Build Status Maven Central Gitter Chat

crawler4j is an open source web crawler for Java which provides a simple interface for crawling the Web. Using it, you can setup a multi-threaded web crawler in few minutes.

Table of content

Installation

Using Maven

Add the following dependency to your pom.xml:

    <dependency>
        <groupId>edu.uci.ics</groupId>
        <artifactId>crawler4j</artifactId>
        <version>4.4.0</version>
    </dependency>

Using Gradle

Add the following dependency to your build.gradle file:

compile group: 'edu.uci.ics', name: 'crawler4j', version: '4.4.0'

Quickstart

You need to create a crawler class that extends WebCrawler. This class decides which URLs should be crawled and handles the downloaded page.
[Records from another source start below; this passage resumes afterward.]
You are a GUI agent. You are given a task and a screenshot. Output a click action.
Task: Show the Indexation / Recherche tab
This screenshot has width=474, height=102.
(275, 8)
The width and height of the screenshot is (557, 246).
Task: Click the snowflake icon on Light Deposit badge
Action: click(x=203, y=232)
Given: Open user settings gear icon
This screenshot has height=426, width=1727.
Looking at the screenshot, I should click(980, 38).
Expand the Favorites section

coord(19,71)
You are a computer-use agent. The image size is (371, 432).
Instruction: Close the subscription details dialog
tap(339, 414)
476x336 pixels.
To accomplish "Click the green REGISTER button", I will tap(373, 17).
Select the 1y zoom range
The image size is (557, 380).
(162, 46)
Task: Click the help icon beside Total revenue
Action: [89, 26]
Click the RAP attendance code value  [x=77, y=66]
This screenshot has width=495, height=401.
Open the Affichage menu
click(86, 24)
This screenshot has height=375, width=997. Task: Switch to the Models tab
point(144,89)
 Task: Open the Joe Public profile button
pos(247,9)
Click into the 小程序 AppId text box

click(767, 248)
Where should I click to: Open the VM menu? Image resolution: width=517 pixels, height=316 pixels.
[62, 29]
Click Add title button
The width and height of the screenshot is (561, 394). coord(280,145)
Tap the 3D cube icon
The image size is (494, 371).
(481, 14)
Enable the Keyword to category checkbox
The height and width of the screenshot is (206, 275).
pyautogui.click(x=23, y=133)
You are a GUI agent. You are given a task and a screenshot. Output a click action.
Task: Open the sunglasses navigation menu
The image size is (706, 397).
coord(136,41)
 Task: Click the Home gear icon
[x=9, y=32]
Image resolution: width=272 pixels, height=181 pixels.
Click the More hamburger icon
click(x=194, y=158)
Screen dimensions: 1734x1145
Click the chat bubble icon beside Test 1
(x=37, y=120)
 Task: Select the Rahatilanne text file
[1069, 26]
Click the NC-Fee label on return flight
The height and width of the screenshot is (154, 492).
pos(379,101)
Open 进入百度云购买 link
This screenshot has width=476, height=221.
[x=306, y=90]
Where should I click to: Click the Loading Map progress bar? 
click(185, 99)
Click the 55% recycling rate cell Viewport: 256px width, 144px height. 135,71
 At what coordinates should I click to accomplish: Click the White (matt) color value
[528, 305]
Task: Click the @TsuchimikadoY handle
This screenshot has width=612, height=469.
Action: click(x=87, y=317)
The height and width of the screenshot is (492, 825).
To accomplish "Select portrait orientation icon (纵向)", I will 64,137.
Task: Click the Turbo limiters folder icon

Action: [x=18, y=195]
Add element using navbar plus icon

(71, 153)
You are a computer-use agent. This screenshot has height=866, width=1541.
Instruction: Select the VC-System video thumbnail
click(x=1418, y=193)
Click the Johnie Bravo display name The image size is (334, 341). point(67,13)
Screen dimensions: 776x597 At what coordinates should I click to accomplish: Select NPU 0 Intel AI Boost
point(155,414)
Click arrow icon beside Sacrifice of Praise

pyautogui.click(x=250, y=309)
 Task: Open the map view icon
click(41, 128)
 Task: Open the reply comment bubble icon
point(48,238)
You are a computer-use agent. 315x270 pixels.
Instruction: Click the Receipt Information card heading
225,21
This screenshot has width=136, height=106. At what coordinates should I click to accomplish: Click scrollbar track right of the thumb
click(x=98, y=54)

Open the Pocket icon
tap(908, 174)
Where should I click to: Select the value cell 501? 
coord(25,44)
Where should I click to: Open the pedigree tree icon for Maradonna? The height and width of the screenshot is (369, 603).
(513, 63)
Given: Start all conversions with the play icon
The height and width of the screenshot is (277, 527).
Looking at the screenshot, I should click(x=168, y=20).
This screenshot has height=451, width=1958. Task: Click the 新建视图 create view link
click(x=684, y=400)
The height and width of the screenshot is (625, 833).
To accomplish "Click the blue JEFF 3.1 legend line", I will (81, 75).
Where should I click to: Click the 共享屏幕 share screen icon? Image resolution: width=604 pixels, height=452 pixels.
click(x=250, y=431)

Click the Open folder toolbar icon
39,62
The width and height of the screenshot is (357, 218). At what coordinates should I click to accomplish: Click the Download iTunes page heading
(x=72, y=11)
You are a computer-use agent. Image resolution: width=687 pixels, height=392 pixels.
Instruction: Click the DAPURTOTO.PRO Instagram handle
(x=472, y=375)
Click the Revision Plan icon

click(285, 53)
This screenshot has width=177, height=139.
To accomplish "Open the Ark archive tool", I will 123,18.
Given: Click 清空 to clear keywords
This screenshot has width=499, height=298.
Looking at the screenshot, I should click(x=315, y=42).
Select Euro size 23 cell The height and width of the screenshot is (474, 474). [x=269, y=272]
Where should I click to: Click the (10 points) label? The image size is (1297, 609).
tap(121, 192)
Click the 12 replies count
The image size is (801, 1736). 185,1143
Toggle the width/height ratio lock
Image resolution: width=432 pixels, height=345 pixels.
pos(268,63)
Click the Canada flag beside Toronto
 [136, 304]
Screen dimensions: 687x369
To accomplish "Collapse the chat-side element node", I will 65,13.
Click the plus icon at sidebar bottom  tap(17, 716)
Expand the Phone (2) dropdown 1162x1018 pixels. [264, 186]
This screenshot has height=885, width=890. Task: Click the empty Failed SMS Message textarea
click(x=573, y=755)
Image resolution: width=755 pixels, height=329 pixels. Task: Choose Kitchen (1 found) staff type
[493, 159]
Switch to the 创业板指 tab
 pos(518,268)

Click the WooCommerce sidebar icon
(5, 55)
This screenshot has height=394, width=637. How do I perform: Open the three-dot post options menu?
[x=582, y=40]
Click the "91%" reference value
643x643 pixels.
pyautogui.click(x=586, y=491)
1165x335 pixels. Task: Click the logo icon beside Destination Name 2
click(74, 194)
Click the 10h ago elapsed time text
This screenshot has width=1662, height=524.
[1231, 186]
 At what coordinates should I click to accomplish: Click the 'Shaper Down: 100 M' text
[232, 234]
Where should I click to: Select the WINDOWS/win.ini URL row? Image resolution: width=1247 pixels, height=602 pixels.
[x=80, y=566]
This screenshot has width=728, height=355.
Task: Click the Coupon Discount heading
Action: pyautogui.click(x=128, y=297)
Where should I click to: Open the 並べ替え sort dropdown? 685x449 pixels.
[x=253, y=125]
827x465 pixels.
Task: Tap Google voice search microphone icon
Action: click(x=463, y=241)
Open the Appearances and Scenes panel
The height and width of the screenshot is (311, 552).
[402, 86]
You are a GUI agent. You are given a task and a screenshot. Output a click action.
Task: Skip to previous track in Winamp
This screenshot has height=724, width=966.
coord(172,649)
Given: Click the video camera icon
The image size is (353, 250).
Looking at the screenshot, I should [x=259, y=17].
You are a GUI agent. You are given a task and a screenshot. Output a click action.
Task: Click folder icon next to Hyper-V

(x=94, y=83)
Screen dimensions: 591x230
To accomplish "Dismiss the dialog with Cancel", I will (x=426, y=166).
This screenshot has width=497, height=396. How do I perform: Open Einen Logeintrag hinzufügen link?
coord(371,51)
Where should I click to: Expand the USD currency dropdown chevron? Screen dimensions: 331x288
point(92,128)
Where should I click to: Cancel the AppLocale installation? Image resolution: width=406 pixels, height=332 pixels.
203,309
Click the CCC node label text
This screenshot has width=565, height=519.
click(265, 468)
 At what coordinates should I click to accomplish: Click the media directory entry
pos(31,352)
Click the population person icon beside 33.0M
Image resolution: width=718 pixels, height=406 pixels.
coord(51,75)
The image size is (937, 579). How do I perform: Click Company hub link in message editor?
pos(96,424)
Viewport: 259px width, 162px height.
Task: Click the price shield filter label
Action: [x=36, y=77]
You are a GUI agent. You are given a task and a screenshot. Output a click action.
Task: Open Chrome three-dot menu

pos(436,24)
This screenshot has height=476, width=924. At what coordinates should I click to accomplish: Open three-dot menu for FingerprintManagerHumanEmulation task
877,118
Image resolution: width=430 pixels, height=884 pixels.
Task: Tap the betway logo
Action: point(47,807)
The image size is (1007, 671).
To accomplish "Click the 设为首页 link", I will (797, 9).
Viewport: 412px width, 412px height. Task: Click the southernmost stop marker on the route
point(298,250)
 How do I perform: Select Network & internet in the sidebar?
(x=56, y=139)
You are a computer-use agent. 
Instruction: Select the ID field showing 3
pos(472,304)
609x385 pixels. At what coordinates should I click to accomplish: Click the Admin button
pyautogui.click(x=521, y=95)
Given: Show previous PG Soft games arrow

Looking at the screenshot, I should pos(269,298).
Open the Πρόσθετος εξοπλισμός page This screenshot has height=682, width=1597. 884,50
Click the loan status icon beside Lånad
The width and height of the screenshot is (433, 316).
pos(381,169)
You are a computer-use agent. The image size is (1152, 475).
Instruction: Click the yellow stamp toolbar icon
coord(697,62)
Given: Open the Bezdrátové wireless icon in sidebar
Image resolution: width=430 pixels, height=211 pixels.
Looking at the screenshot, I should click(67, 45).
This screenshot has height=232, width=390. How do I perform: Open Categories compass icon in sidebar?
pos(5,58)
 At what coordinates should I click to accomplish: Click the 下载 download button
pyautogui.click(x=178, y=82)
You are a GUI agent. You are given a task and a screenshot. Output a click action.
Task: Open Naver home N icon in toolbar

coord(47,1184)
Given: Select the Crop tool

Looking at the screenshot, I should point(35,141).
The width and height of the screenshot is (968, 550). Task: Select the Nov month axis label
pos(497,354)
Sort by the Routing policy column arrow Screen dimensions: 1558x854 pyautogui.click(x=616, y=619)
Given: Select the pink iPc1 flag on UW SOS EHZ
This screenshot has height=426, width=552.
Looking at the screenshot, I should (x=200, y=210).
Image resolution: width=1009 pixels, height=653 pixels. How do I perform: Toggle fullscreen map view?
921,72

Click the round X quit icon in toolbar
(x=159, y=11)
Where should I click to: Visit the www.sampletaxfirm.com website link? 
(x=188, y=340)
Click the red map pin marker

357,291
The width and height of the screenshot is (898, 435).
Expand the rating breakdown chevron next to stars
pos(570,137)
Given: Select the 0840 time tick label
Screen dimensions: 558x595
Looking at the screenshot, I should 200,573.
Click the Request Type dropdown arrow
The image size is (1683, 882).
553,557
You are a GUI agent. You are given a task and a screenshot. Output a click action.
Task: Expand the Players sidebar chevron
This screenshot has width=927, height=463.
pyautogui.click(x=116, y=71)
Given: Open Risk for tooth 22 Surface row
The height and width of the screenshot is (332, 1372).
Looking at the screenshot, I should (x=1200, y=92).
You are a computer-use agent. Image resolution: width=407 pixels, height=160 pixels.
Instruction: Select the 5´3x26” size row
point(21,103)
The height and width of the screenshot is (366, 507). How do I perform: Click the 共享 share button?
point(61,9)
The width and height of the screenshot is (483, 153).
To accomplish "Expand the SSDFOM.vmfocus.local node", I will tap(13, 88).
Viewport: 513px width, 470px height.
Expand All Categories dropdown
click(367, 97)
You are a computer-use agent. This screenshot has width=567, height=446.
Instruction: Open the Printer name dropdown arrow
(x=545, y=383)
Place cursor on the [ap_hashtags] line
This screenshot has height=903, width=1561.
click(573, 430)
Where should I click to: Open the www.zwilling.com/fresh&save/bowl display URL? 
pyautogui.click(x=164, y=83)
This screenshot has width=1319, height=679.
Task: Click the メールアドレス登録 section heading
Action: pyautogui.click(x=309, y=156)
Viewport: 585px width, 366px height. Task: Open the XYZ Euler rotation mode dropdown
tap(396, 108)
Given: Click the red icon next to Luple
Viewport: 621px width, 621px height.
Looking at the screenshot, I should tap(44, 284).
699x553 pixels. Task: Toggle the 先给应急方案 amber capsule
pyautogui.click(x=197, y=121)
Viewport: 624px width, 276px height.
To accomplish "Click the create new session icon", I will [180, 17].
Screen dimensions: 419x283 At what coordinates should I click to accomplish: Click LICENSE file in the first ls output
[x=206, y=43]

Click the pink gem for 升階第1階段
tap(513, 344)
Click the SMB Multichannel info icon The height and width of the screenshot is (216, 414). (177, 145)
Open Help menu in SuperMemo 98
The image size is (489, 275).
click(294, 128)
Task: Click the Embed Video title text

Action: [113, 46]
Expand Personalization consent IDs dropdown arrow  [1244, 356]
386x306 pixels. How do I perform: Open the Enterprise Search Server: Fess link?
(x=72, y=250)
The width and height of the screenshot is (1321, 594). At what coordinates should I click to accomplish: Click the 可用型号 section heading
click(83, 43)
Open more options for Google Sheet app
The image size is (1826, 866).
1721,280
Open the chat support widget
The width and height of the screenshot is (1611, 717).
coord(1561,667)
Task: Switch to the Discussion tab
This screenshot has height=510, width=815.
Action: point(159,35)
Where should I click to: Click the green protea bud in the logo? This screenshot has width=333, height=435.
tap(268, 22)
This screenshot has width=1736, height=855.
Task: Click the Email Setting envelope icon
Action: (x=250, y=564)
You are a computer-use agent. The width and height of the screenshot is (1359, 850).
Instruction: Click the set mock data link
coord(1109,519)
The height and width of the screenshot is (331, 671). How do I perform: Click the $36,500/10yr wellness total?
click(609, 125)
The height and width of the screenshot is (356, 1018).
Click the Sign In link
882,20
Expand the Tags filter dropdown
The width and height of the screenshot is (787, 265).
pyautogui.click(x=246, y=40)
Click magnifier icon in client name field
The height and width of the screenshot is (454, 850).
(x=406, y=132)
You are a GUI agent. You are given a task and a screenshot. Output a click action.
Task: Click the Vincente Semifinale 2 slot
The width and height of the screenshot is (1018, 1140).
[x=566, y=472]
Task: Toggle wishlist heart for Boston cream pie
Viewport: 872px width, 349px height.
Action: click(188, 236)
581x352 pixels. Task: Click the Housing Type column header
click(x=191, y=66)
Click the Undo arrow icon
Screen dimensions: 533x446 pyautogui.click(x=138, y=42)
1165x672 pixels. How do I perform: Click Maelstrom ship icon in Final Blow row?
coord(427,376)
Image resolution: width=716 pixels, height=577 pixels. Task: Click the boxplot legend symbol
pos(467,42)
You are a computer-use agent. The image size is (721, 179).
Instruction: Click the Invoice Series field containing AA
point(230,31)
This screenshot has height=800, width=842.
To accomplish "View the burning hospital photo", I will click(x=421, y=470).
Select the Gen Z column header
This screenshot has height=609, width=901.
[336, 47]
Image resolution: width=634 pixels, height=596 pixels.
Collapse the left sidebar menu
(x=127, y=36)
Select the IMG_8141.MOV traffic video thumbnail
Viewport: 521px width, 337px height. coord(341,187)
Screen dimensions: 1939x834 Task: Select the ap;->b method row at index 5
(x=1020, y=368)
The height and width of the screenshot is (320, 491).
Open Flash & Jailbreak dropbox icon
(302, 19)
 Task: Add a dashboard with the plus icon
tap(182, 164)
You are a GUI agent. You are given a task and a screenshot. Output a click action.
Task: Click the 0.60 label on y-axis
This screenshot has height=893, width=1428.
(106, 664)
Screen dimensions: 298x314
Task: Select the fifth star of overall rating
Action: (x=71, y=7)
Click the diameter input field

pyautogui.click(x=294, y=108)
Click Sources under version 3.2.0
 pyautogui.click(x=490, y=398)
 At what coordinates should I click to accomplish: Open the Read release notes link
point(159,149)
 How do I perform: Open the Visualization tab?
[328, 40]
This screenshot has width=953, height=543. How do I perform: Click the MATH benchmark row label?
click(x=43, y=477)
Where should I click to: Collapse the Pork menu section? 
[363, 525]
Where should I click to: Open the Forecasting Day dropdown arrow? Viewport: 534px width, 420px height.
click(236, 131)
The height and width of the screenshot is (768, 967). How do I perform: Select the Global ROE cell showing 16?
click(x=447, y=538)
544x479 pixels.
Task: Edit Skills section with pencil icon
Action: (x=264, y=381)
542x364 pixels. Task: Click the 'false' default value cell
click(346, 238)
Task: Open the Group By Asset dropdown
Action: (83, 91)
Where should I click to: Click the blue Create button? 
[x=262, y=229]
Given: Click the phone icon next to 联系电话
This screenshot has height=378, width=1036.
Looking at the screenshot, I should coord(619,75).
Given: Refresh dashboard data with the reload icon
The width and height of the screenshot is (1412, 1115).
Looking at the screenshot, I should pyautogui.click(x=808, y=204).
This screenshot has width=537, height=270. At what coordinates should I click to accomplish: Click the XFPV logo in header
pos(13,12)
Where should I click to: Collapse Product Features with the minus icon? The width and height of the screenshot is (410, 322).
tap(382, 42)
The following is a sample implementation:

public class MyCrawler extends WebCrawler {

    private final static Pattern FILTERS = Pattern.compile(".*(\\.(css|js|gif|jpg"
                                                           + "|png|mp3|mp4|zip|gz))$");

    /**
     * This method receives two parameters. The first parameter is the page
     * in which we have discovered this new url and the second parameter is
     * the new url. You should implement this function to specify whether
     * the given url should be crawled or not (based on your crawling logic).
     * In this example, we are instructing the crawler to ignore urls that
     * have css, js, git, ... extensions and to only accept urls that start
     * with "https://www.ics.uci.edu/". In this case, we didn't need the
     * referringPage parameter to make the decision.
     */
     @Override
     public boolean shouldVisit(Page referringPage, WebURL url) {
         String href = url.getURL().toLowerCase();
         return !FILTERS.matcher(href).matches()
                && href.startsWith("https://www.ics.uci.edu/");
     }

     /**
      * This function is called when a page is fetched and ready
      * to be processed by your program.
      */
     @Override
     public void visit(Page page) {
         String url = page.getWebURL().getURL();
         System.out.println("URL: " + url);

         if (page.getParseData() instanceof HtmlParseData) {
             HtmlParseData htmlParseData = (HtmlParseData) page.getParseData();
             String text = htmlParseData.getText();
             String html = htmlParseData.getHtml();
             Set<WebURL> links = htmlParseData.getOutgoingUrls();

             System.out.println("Text length: " + text.length());
             System.out.println("Html length: " + html.length());
             System.out.println("Number of outgoing links: " + links.size());
         }
    }
}

As can be seen in the above code, there are two main functions that should be overridden:

  • shouldVisit: This function decides whether the given URL should be crawled or not. In the above example, this example is not allowing .css, .js and media files and only allows pages within 'www.ics.uci.edu' domain.
  • visit: This function is called after the content of a URL is downloaded successfully. You can easily get the url, text, links, html, and unique id of the downloaded page.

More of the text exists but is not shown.